**** Extracted entries

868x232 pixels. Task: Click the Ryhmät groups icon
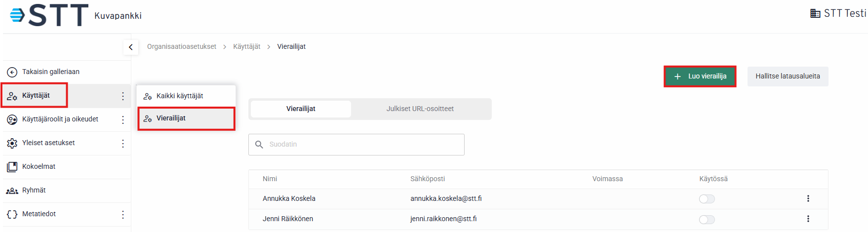click(12, 191)
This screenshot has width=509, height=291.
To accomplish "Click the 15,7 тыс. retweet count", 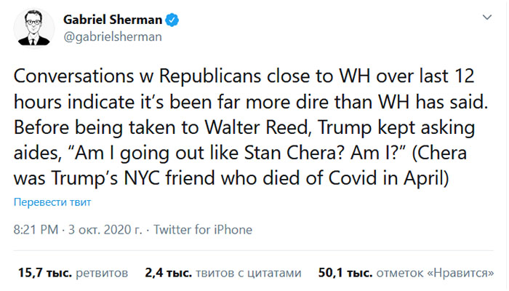I will point(44,273).
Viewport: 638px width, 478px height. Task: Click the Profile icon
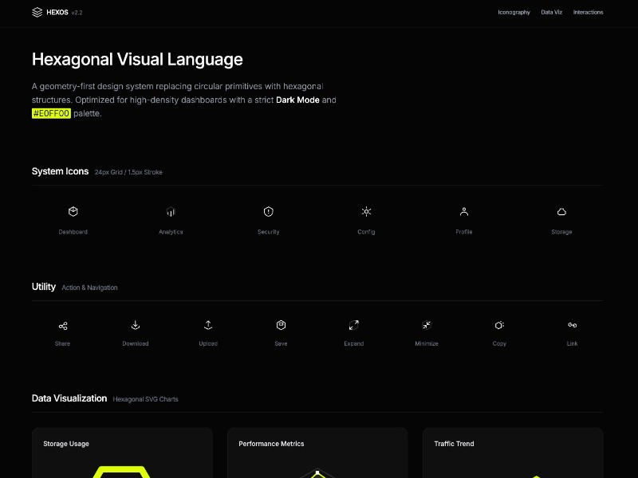point(463,211)
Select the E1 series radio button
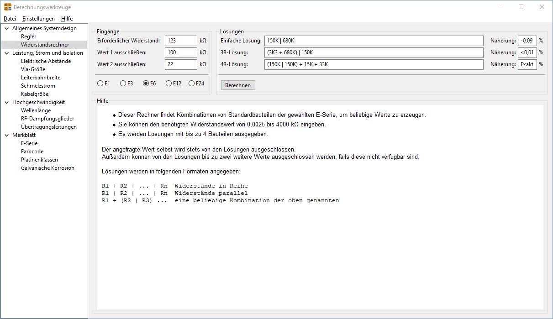The height and width of the screenshot is (319, 553). pyautogui.click(x=100, y=84)
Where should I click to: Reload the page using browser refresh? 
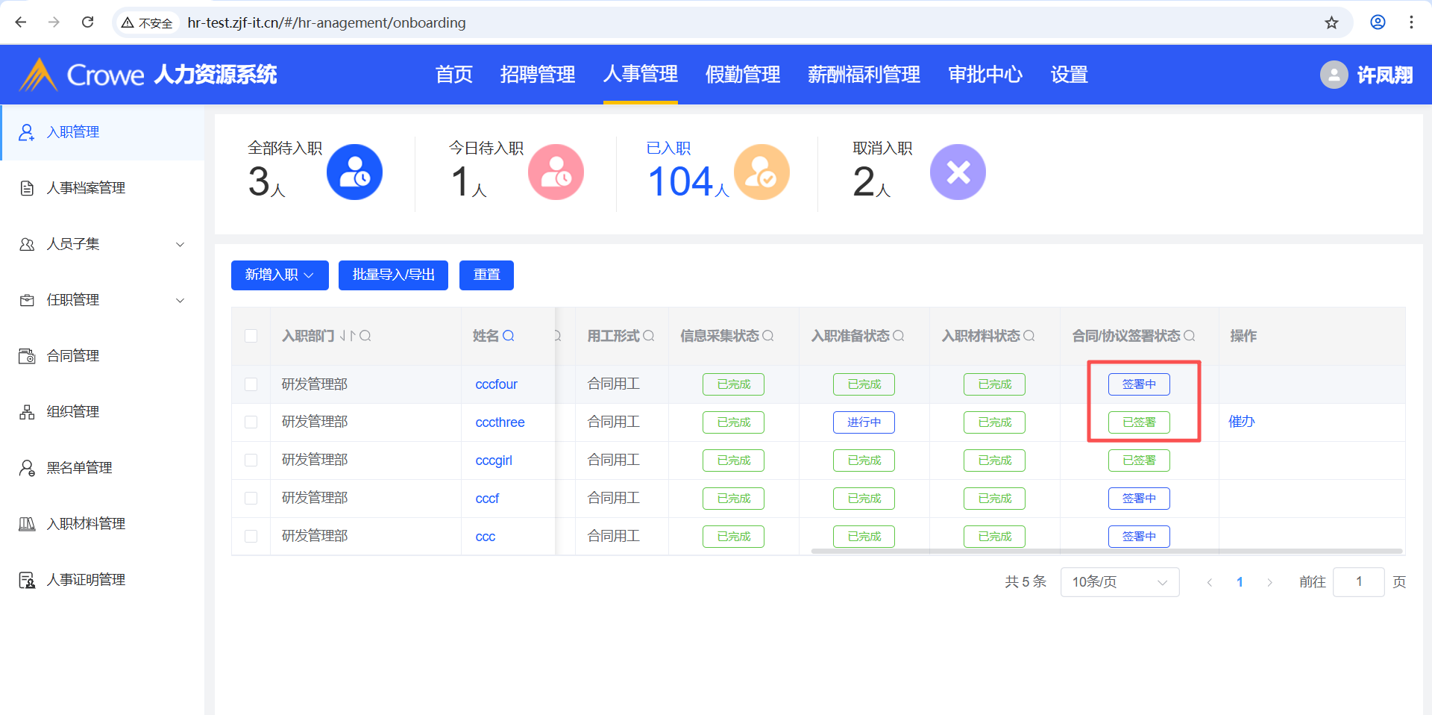click(88, 22)
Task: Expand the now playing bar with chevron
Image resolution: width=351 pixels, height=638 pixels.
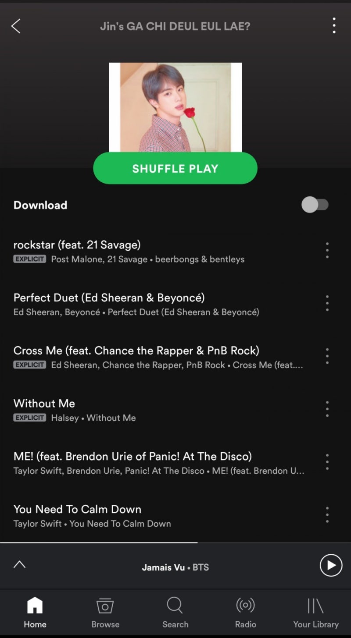Action: [19, 564]
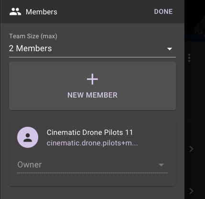Click the upper right-pointing chevron arrow
Screen dimensions: 205x199
[192, 149]
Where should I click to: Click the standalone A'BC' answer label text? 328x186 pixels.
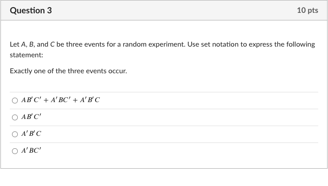[x=31, y=150]
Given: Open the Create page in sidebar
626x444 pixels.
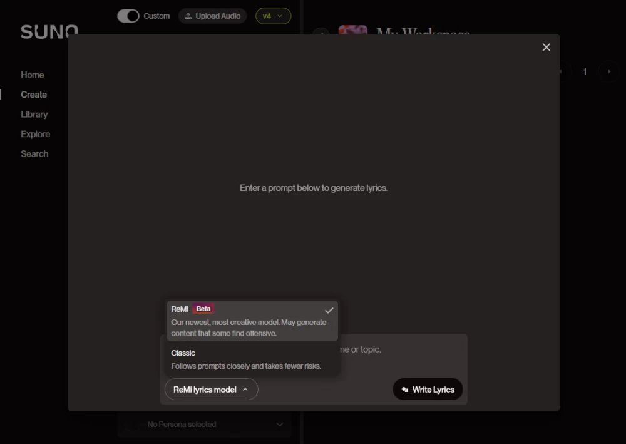Looking at the screenshot, I should pos(34,94).
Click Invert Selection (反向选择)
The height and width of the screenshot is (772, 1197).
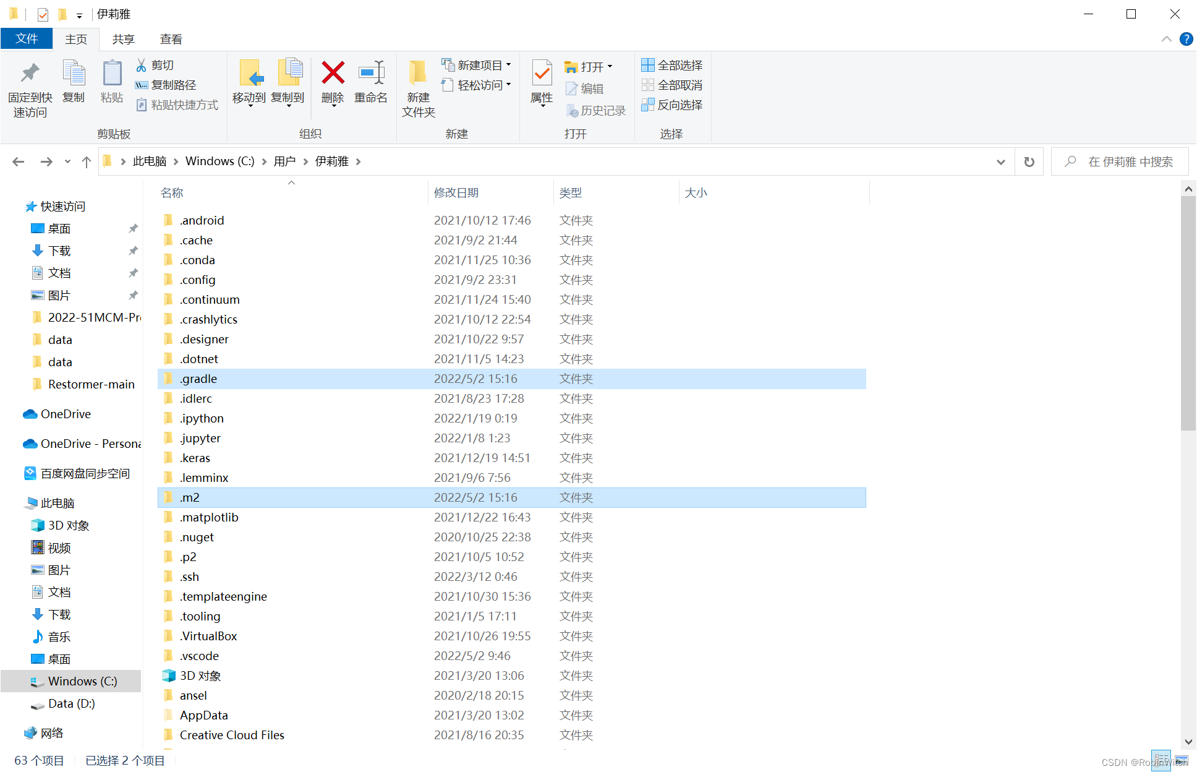coord(672,105)
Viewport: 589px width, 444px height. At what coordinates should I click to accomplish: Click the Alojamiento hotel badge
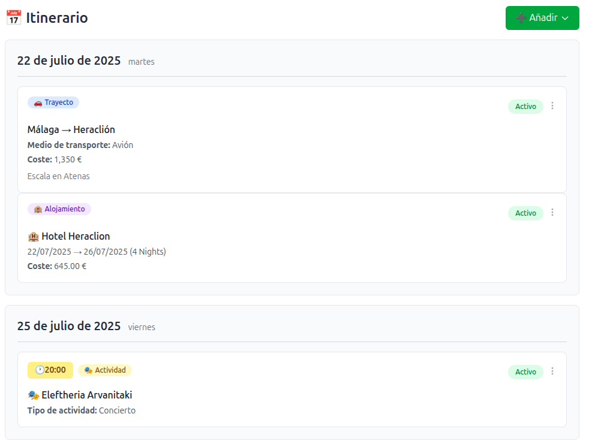pyautogui.click(x=59, y=209)
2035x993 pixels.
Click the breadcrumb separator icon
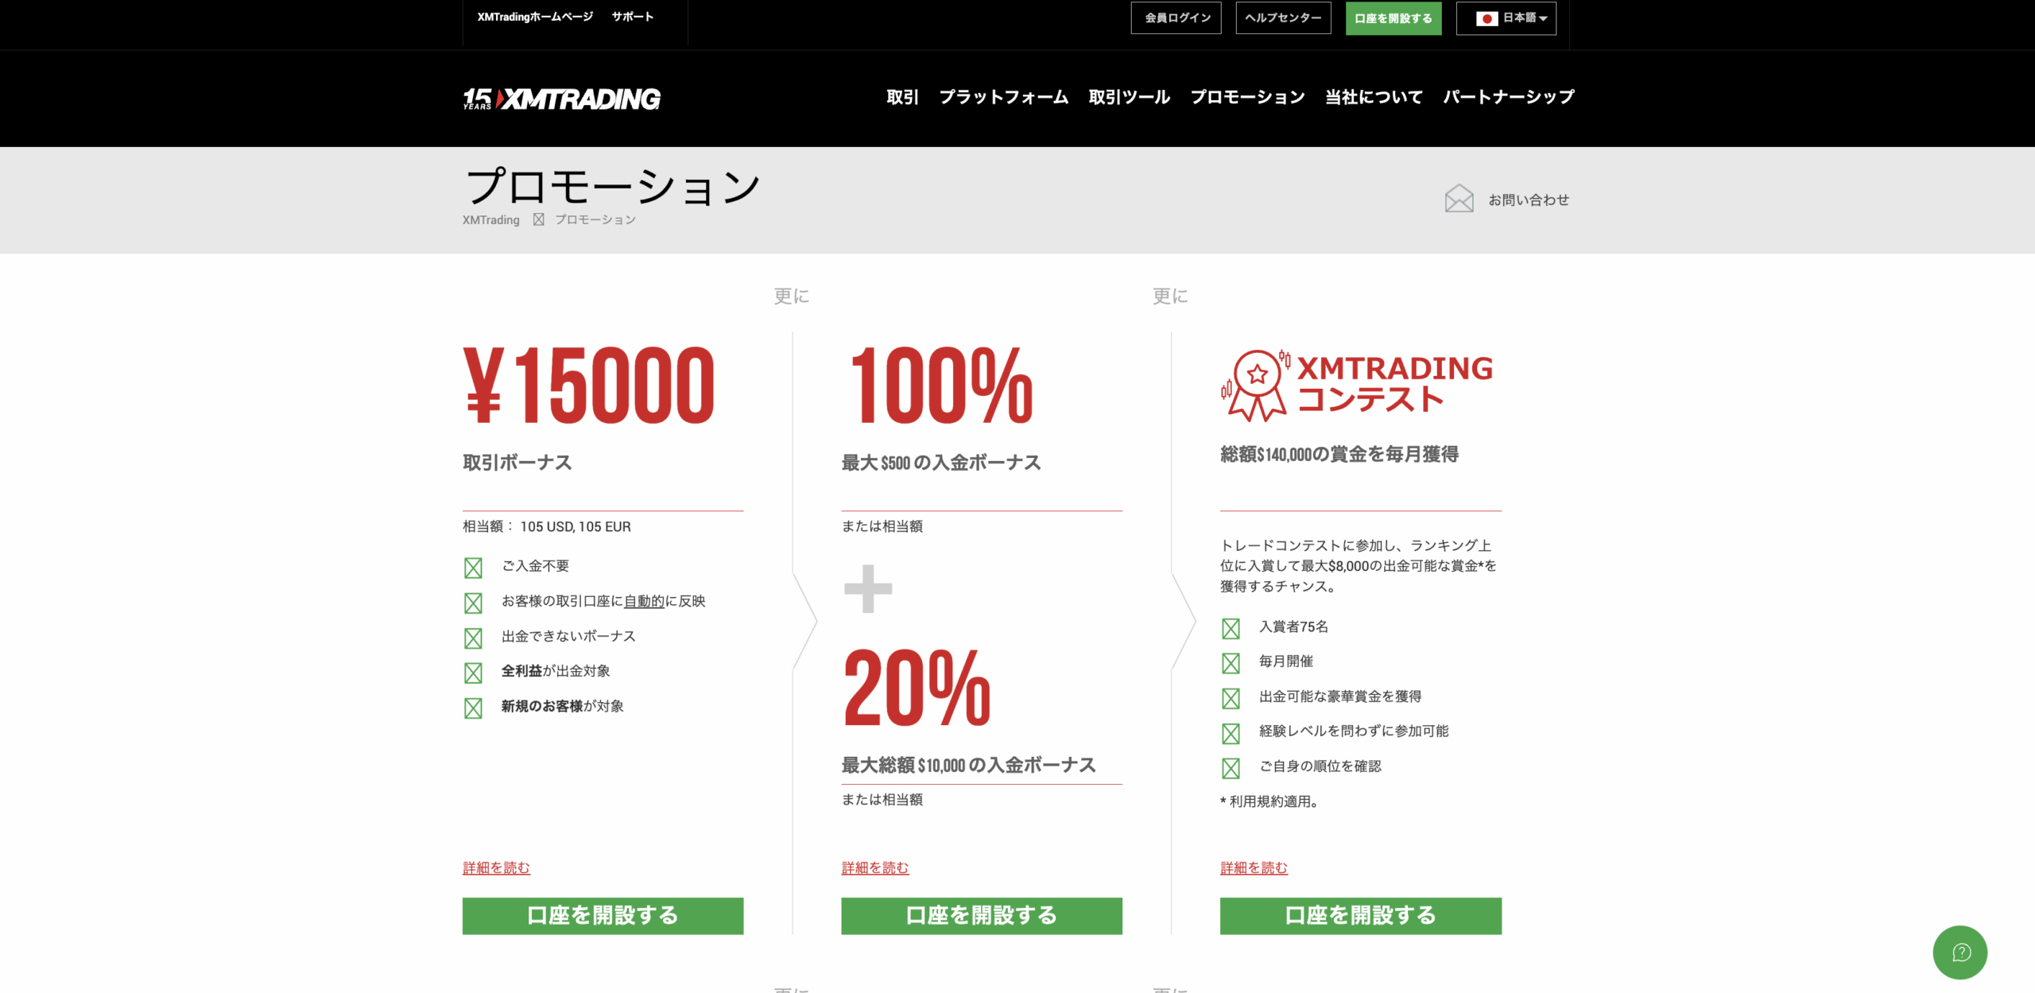[538, 219]
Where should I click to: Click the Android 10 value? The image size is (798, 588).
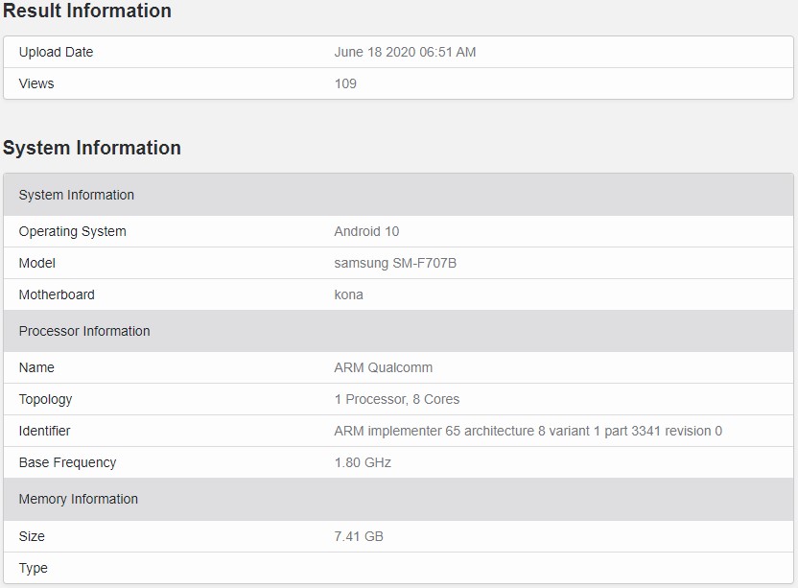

********

• _What the exercise asks_
Return the lines from the one containing "Given: Open the Create page in sidebar" through the end of the entries, reproducing them exactly but without the pictures.

• _The answer_
Given: Open the Create page in sidebar
626x444 pixels.
Looking at the screenshot, I should pos(34,94).
Click Invert Selection (反向选择)
The height and width of the screenshot is (772, 1197).
coord(672,105)
Viewport: 589px width, 444px height. At what coordinates should I click to accomplish: Click the Alojamiento hotel badge
pyautogui.click(x=59, y=209)
2035x993 pixels.
Click the breadcrumb separator icon
[538, 219]
Where should I click to: Click the Android 10 value? The image size is (798, 588).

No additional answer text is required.